**Page excerpt:**
|---|
From raw building materials like lumber and steel to interior appliances, the global supply chain is still not back to pre-coronavirus pandemic levels of production or distribution, WealthManagement.com reports. Workplace capacity restrictions and the ongoing effects of the mass shutdown in the spring meant that when the homebuilding market exploded back to life in the summer, suppliers could not ramp back up as quickly or as completely as they needed to.

Over half of respondents to the National Multifamily Housing Council's survey released in November have experienced construction delays, and over 80% said their projects have been "impacted" in some way by the lack of materials. Over 80% of multifamily construction firms reported price increases for materials in that survey, quadruple the rate surveyed in November 2019 and a twentyfold increase from the 4% of respondents surveyed in April.

Contractors and builders have not yet passed on the higher cost of materials to developers, as bid prices remained flat from April through the end of 2020, according to the Associated General Contractors of America and reported by WealthManagement. Over the same period, materials increased in price by 8%, AGC chief economist Ken Simonson told WealthManagement.

That is likely a function of the drastically increased competition contractors face for each project, which is itself a result of the delays that drained jobs from the construction industry. The squeeze doesn't look to be letting up, either: Steel prices hit record highs in January, Simonson said, and lumber prices ended the year 33% higher than at the start of 2020, according to the National Association of Home Builders.

As recently as August, sentiment around the commercial real estate industry was that construction prices would end the year slightly lower than in 2019, a JLL survey reported at the time. But so many firms reacted to the initial supply bottleneck by placing orders months in advance that factories and ports have not been able to catch up, Simonson said.
|---|
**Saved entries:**
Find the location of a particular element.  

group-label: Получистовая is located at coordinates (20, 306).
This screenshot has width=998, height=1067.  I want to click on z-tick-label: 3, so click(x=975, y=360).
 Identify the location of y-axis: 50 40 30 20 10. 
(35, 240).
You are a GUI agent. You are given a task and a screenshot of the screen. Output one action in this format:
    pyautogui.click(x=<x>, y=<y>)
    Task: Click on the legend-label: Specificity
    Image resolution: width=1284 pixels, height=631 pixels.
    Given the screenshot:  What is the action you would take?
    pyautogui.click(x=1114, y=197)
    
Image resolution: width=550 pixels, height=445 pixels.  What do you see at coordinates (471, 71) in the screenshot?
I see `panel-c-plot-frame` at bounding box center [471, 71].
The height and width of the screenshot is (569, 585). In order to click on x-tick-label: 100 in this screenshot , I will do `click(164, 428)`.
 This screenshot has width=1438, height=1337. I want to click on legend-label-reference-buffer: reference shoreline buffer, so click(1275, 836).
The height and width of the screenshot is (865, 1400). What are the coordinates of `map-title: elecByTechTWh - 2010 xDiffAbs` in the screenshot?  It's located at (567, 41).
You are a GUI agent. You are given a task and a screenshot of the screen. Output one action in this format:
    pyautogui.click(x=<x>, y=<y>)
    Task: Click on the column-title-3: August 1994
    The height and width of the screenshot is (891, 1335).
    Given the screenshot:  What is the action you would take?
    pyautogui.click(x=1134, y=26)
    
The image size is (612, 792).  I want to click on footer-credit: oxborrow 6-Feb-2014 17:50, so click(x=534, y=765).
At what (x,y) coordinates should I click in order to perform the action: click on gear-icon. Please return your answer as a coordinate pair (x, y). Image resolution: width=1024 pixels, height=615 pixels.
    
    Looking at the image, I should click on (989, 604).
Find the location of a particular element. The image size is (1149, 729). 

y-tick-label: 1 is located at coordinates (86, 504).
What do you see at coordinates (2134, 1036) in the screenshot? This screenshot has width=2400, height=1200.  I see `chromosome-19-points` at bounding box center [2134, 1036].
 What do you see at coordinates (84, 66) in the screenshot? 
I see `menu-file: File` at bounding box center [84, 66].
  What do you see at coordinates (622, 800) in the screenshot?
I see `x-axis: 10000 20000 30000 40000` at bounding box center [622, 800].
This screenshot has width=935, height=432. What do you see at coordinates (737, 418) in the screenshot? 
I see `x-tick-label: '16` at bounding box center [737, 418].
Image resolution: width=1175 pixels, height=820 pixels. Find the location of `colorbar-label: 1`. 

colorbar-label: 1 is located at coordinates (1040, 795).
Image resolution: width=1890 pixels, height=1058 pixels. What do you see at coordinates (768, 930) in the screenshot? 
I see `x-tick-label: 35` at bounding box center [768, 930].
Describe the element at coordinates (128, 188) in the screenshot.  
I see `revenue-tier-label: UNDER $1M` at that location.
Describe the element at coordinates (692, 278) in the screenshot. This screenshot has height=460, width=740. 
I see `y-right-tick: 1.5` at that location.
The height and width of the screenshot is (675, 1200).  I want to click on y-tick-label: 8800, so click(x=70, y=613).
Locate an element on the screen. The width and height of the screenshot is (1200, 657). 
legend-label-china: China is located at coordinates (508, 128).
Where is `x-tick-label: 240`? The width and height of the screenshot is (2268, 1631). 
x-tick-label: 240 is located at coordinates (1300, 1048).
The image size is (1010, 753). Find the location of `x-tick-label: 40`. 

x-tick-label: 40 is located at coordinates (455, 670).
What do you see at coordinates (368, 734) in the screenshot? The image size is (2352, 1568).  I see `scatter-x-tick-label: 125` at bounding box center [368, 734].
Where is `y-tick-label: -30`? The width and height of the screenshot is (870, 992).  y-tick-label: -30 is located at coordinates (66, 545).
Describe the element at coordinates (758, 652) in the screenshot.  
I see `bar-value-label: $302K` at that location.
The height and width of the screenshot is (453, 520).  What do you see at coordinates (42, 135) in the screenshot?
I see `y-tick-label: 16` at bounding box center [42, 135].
|---|
**Work request A:**
List every organization named in the passage on construction material shortages.
**Work request B:**
Output the stretch of the passage on construction material shortages from "Over half of" through "Simonson told WealthManagement.", word for word.

**Worked solution A:**
WealthManagement.com
National Multifamily Housing Council
Associated General Contractors of America (AGC)
National Association of Home Builders
JLL

**Worked solution B:**
Over half of respondents to the National Multifamily Housing Council's survey released in November have experienced construction delays, and over 80% said their projects have been "impacted" in some way by the lack of materials. Over 80% of multifamily construction firms reported price increases for materials in that survey, quadruple the rate surveyed in November 2019 and a twentyfold increase from the 4% of respondents surveyed in April.

Contractors and builders have not yet passed on the higher cost of materials to developers, as bid prices remained flat from April through the end of 2020, according to the Associated General Contractors of America and reported by WealthManagement. Over the same period, materials increased in price by 8%, AGC chief economist Ken Simonson told WealthManagement.